Je hochais de la tête avant d'ouvrir mon sac et de le poser sur le comptoir du bâtiment. J'en sortais mon porte-feuille et en tirant pour attraper ma carte, quelque chose tombait au sol. Je me baissais pour le ramasser et en tournant la photo, je découvrais un cliché de Benjamin et de moi au Mexique sur une plage.
Dans le silence, je considérais quelques instants son visage rieur qui me manquait terriblement depuis déjà maintenant plus de huit jours.
... - Madame Hock ?
- Oui pardon. je secouais ma tête pour sortir de ma réflexion et rangeais à la va-vite la photo avant de donner ma carte d'identité à la dame face à moi.
... - Merci. elle me la rendait avant d'appeler un employé. Marcel, emmène cette jeune femme dans la salle des visites et fait venir Maïa, c'est le patient 1482.
... - D'accord. Suivez-moi.
J'obéissais dans le plus grand des calmes en marchant dans l'ombre de l'homme très baraqué qui était devant moi. Cela faisait tellement longtemps que je n'étais pas venu ici, me faisant renforcer ma culpabilité.

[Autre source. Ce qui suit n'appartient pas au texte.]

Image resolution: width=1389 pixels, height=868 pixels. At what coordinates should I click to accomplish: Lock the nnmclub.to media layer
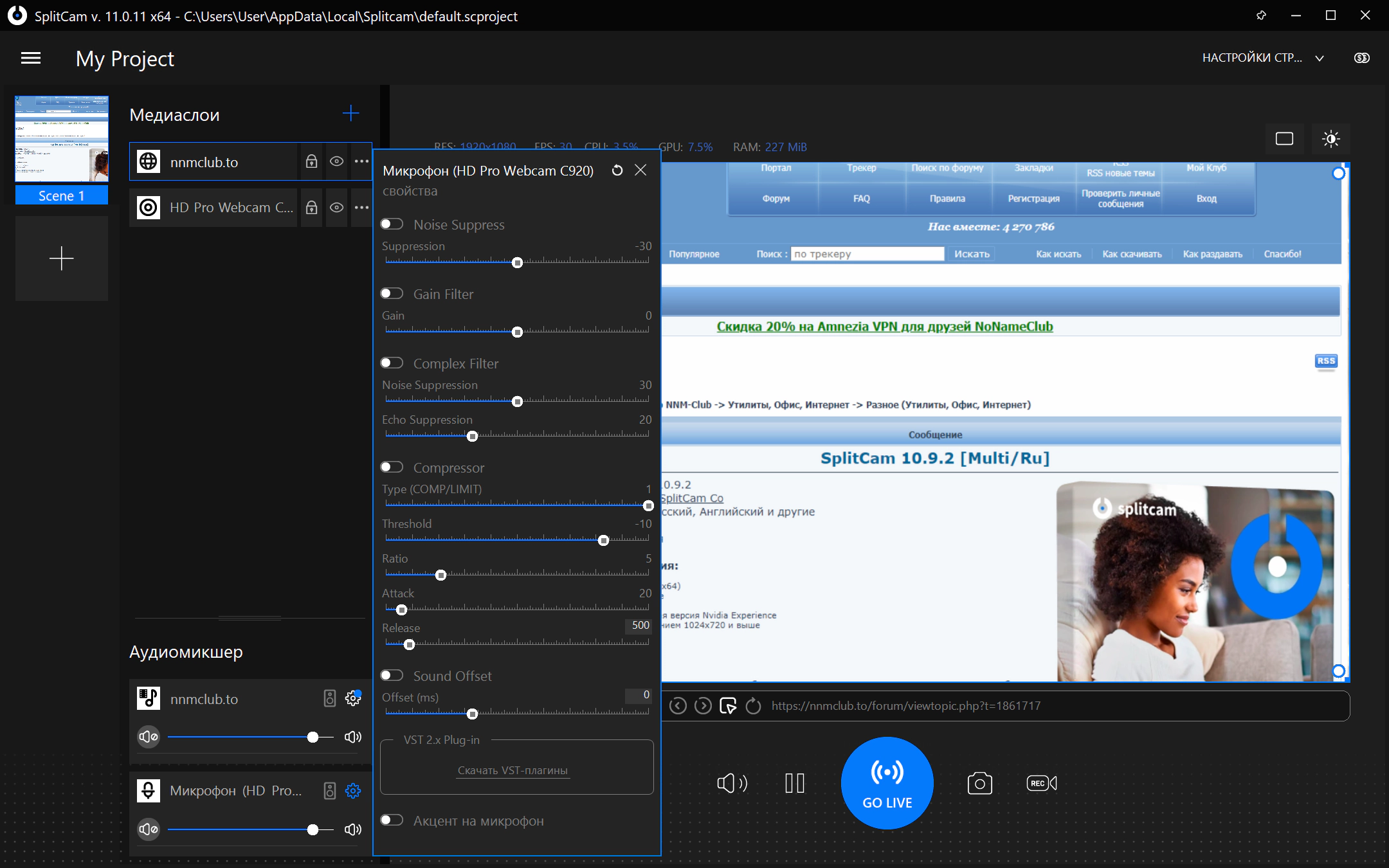coord(311,161)
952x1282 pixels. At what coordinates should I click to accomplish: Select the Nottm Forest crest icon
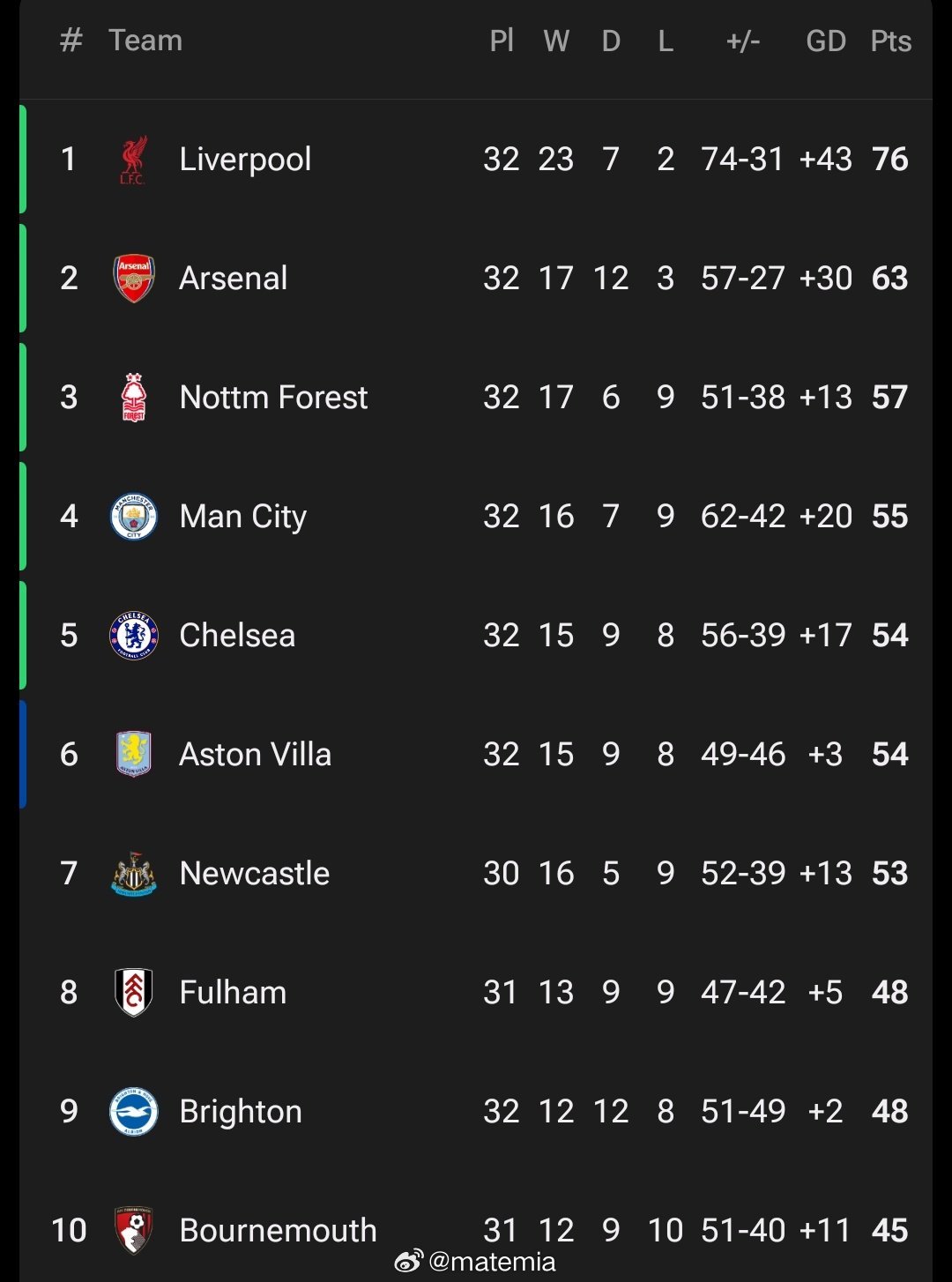pyautogui.click(x=133, y=398)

J'avais l'impression d'avoir abandonné ma mère et y avait rien de pire comme sensation au monde.
... - Patientez ici, votre mère devrait arriver dans moins d'une minute. m'indiquait-il en me faisant signe de prendre place sur une chaise à une table libre.
- Merci.
Il me souriait simplement avant de faire demi-tour vers deux portes battantes donnant sur le couloir des chambres des patients. Y avait pas mal de monde ici et ça me brisait le cœur des voir des personnes essayer de parler avec leurs parents qui étaient dans leur monde, ça me donnait sérieusement envie de pleurer.
Une jambe croisée sur l'autre, je coinçais mes mains sur mon ventre en soupirant longuement. Ces derniers temps avaient été compliqués pour moi, heureusement que Nathanaël était toujours avec moi et que Camille avait insisté pour qu'on s'appelle tous les soirs.
D'ailleurs, elle attendait ardemment mon appel de ce soir vu qu'elle savait que j'allais voir ma mère.
... - Astrid ! Mais c'est que tu deviens de plus en plus belle mon bébé !
Je tournais à peine ma tête vers les grandes portes qu'on me fonçait dedans, deux bras recouvrant mon cou. Un énorme sourire se plaçait sur mon visage quand je sentais l'odeur familière de ma mère qui ne la quittait jamais. De suite, je me levais avant de serrer contre moi la femme la plus forte que cette Terre avait pu porté.